Walmart Expands Delivery to Your Fridge, Pandemic Be Damned
In the fall of 2019, Walmart Inc. started testing a service to deliver groceries right into fridges while customers were out.
Then the pandemic kept Americans at home, making Walmart’s InHome business largely unnecessary. But it’s not dead. With online grocery booming during Covid-19 and vaccinations rising, the world’s largest retailer is expanding the service. It still faces a hurdle, though: Do Americans trust Walmart traipsing through their kitchens?
After debuting in Pittsburgh, Kansas City and Vero Beach, Florida, Walmart recently brought InHome to its home turf of Northwest Arkansas, expanded in Southeast Florida and in July will add Atlanta. A successful rollout could help solidify it as the biggest player in the $1.8 trillion U.S. grocery market, a position under attack from the likes of Aldi and Amazon. Grocers gained millions of online customers last year, and now the challenge is keeping them.
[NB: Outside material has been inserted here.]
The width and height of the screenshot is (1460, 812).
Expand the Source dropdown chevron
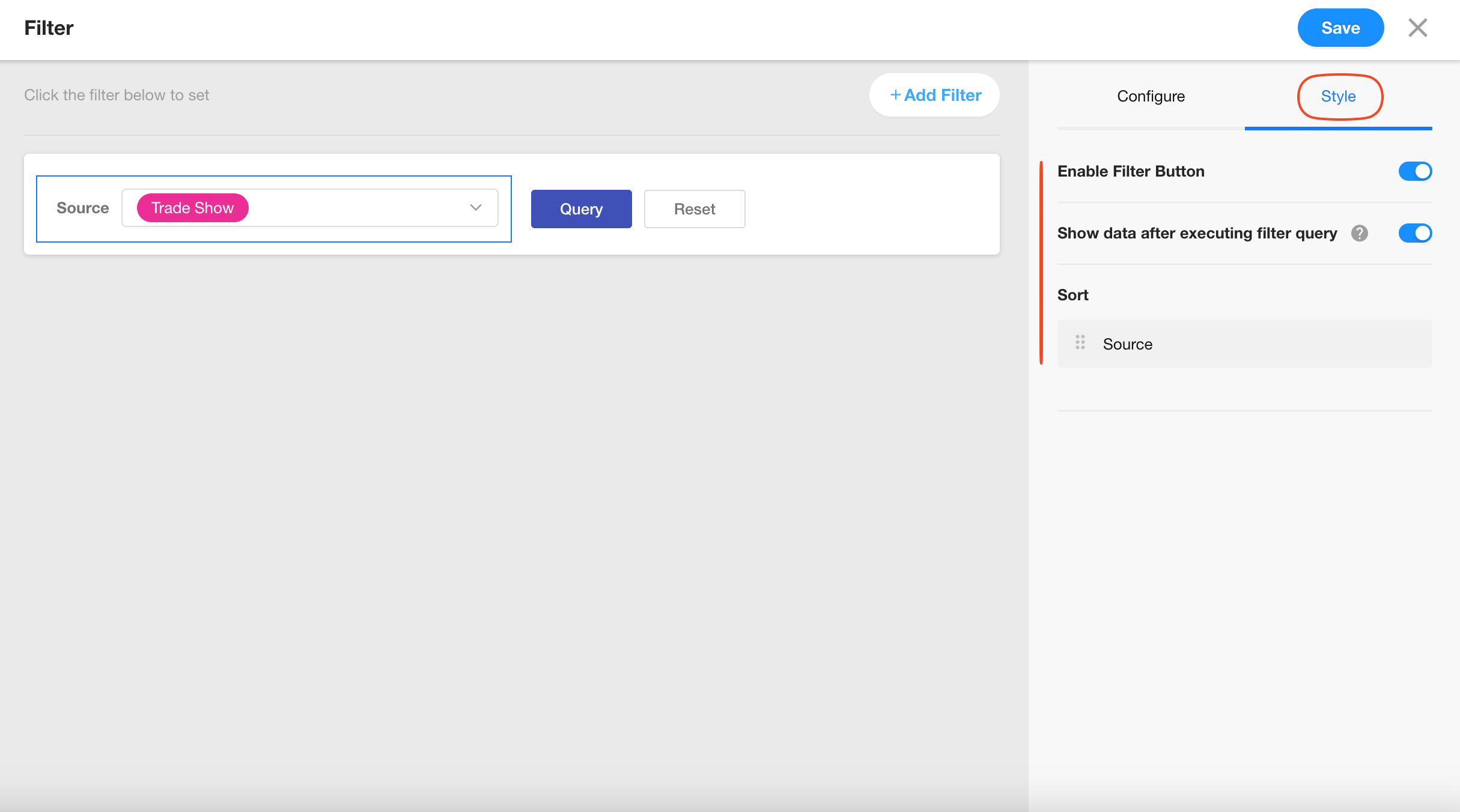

While Walmart’s low prices usually give it an edge, convenience and speed are crucial on the web.
“Grocery delivery was niche, and now it’s very mainstream,” said Whitney Pegden, a Walmart vice president and the general manager for InHome. “Now we have a large group of consumers used to it, and they’re starting to return to normal life and running into the issue of having to be home during deliveries. So the timing is really ripe for our service.”
While Americans are venturing out more as vaccinations increase, there’s still a big question of whether they want someone nosing through their refrigerator. To put customers at ease, Walmart uses its own long-tenured employees, who meet customers (and sometimes their pets) before the first order and get trained on things like how to neatly stock a fridge. Delivery staff wear masks, gloves, booties and body cams, which live stream and record the delivery, and they enter homes (or garages) with one-time access to smart locks. Pets must be kept out of the way, although Walmart is testing letting them roam free in one market. The service costs $19.95 a month with a 30-day free trial.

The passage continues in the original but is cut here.